Sunday, 14 April 2013

On eating Ptichye Moloko with my fingers.

  • Lochlan started to make noises today indicating he might be suffering from abject normalcy. This is rarely something that goes away on its own and accounts for just about every rash or impulsive decision I have ever made, save for two.
  • I paired my hearing aids with my phone. Just because. I also paired the cookie jar and the vacuum cleaner with the phone for fun. I don't even know what that means, save for the fact that if I did do it correctly, this will mark the first time ever that I spelled vacuum the right way in print so that completely negates the whole concept of hearing my phone calls from inside my head. What..we're not even going to GO there tonight.

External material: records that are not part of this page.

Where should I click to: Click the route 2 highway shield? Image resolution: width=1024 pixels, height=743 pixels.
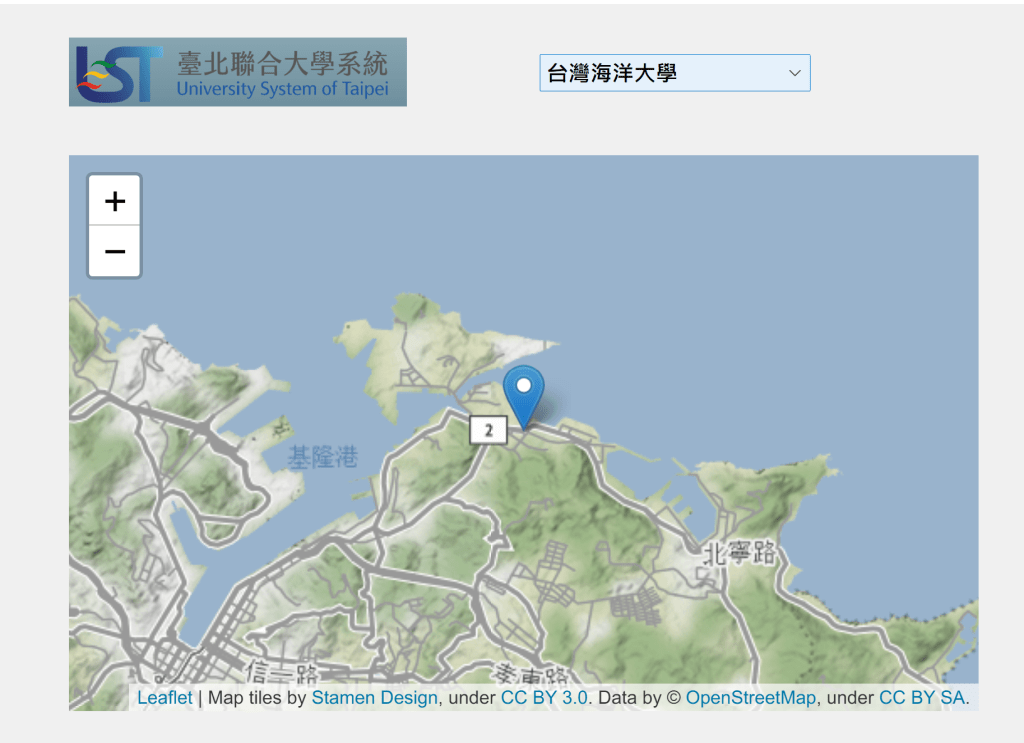tap(489, 430)

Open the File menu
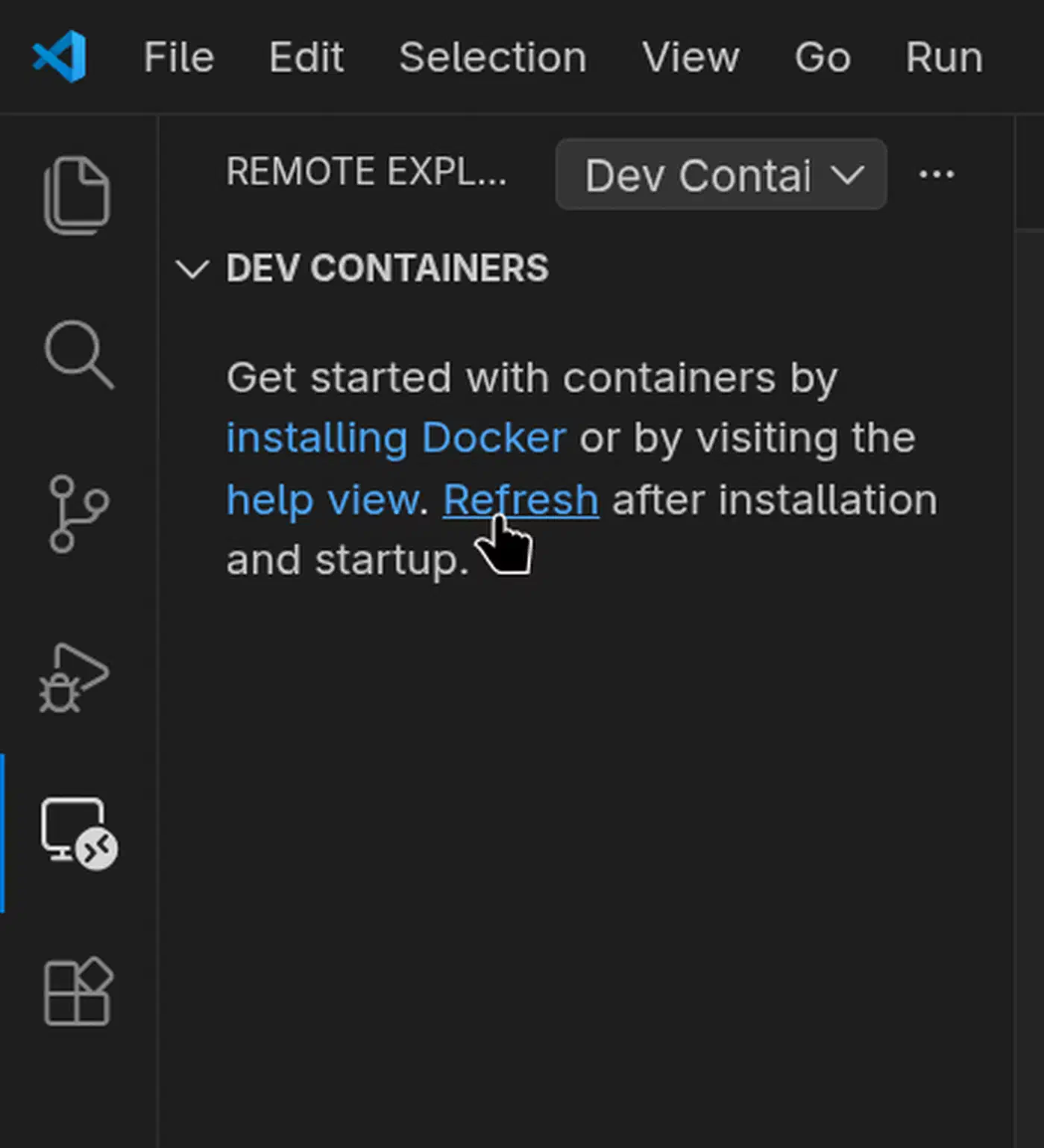click(x=179, y=57)
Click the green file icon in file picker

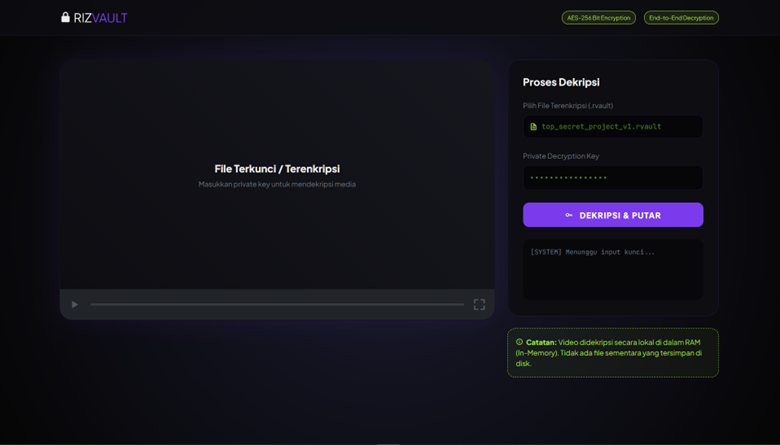click(534, 127)
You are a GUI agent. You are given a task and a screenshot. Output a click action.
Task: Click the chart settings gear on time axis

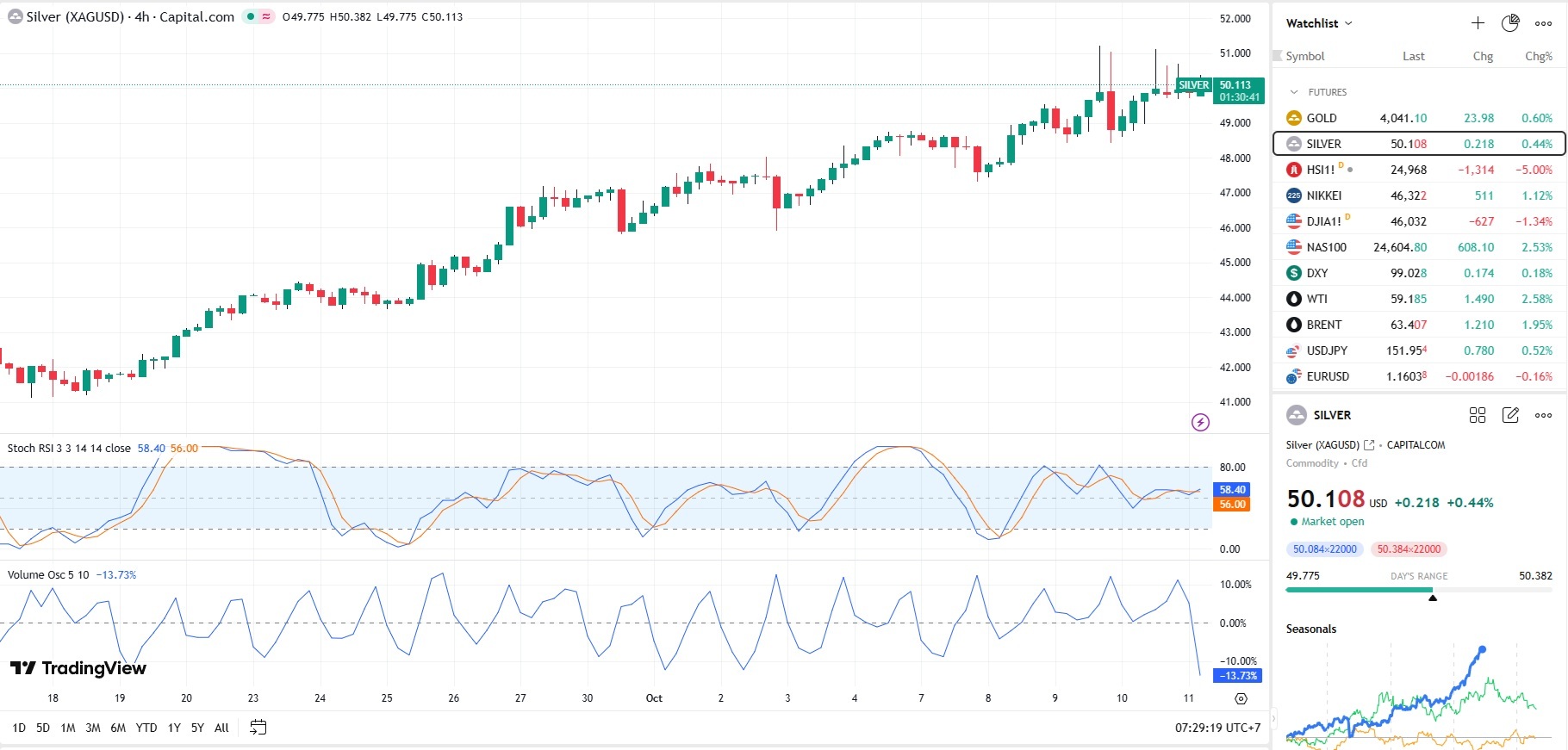click(x=1241, y=698)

  • I spent the dinner hour with Caleb and the kids ignoring pasta in favor of Jenga. I did not win even once. Caleb finally told me this is what life would be like but also with more designer garb and transcontinental trips thrown in, more staff and less angst. More evil too? I asked quite innocently and he frowned and got up to put away the dishes. 
  • I went home to have dessert with Ben, who thought we should share only I was like CHOCOLATE GIVE IT ALL TO MEEEEEE and refused to give him any and he pretended he wasn't hungry but I knew better. I ate it all. I feel terrible about that. Sort of. Okay, no. It was delicious.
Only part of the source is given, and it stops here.